Data for processing:

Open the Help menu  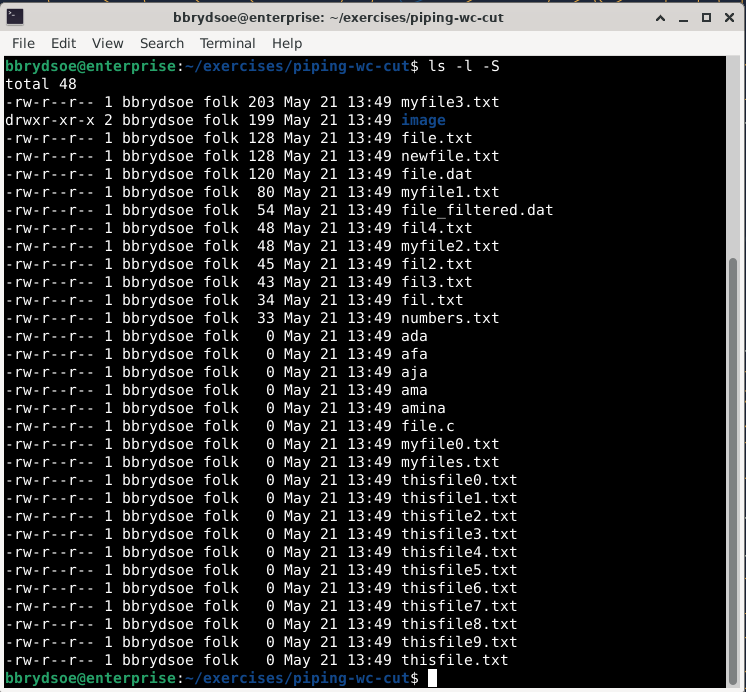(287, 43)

==

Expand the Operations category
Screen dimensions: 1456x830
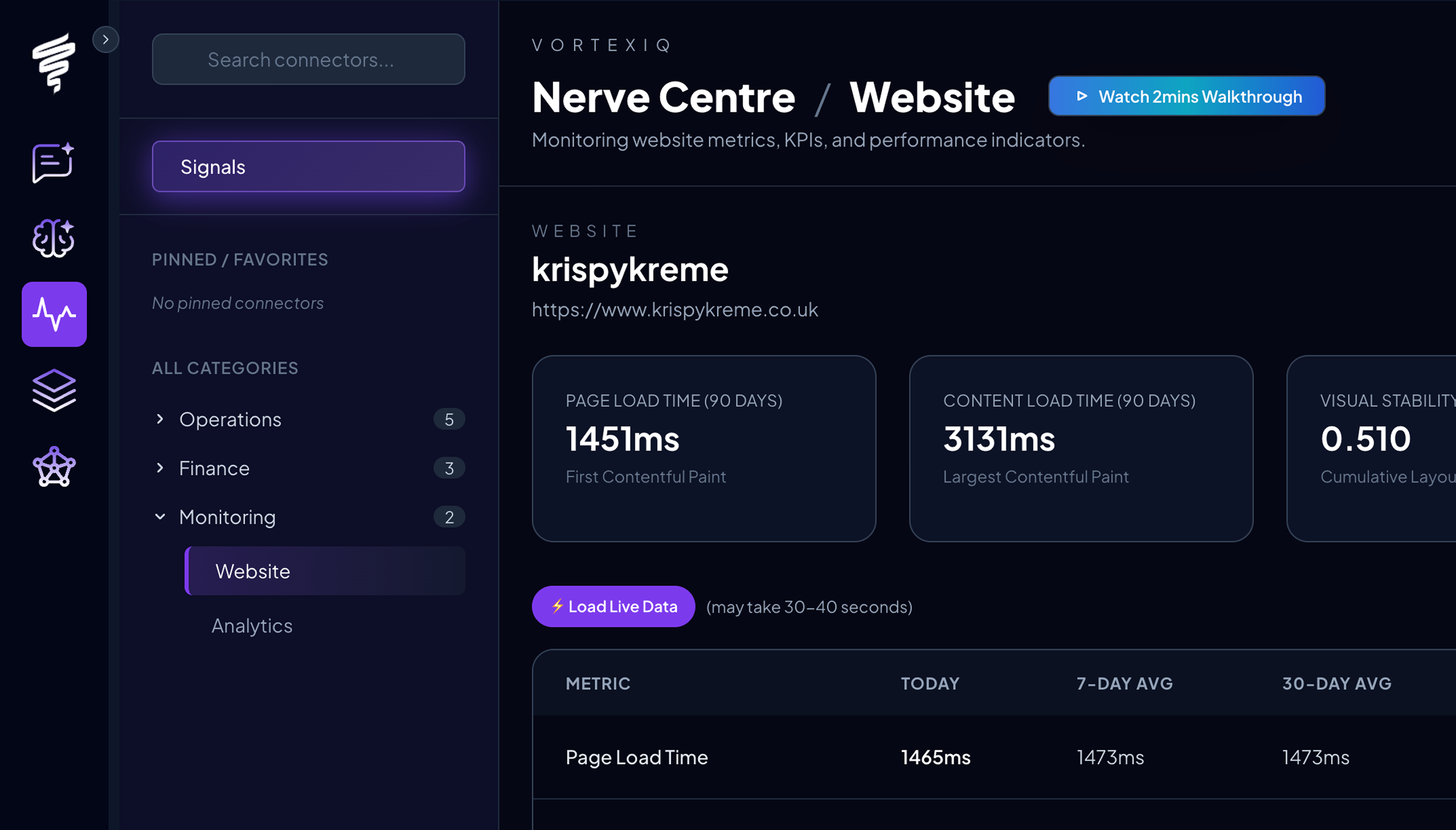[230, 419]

* * *

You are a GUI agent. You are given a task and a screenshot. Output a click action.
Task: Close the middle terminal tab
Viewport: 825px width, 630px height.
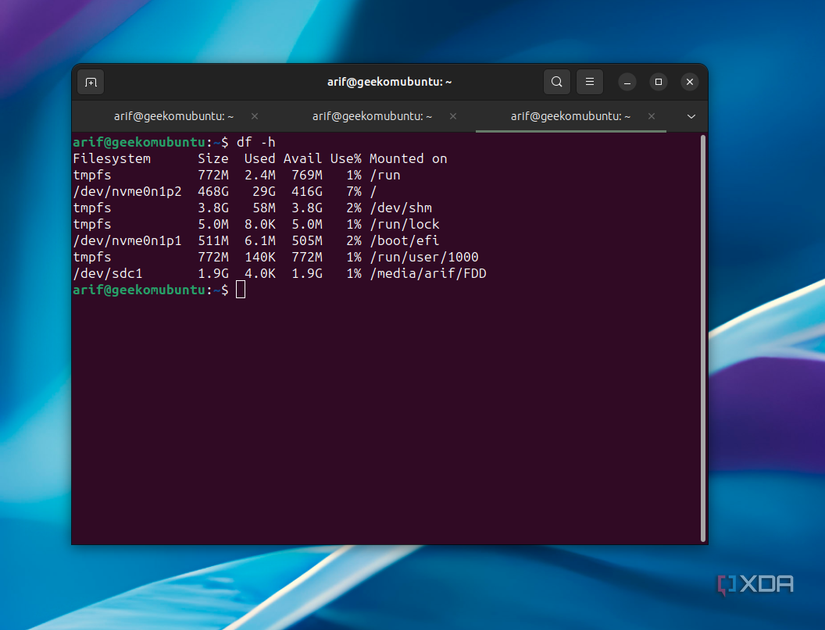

Task details:
Express the data running from the line containing "You are a GUI" through the line containing "Viewport: 825px width, 630px height." as a JSON list of strings, one string per line, leaving out blank lines.

Response to the task:
[
  "You are a GUI agent. You are given a task and a screenshot. Output a click action.",
  "Task: Close the middle terminal tab",
  "Viewport: 825px width, 630px height."
]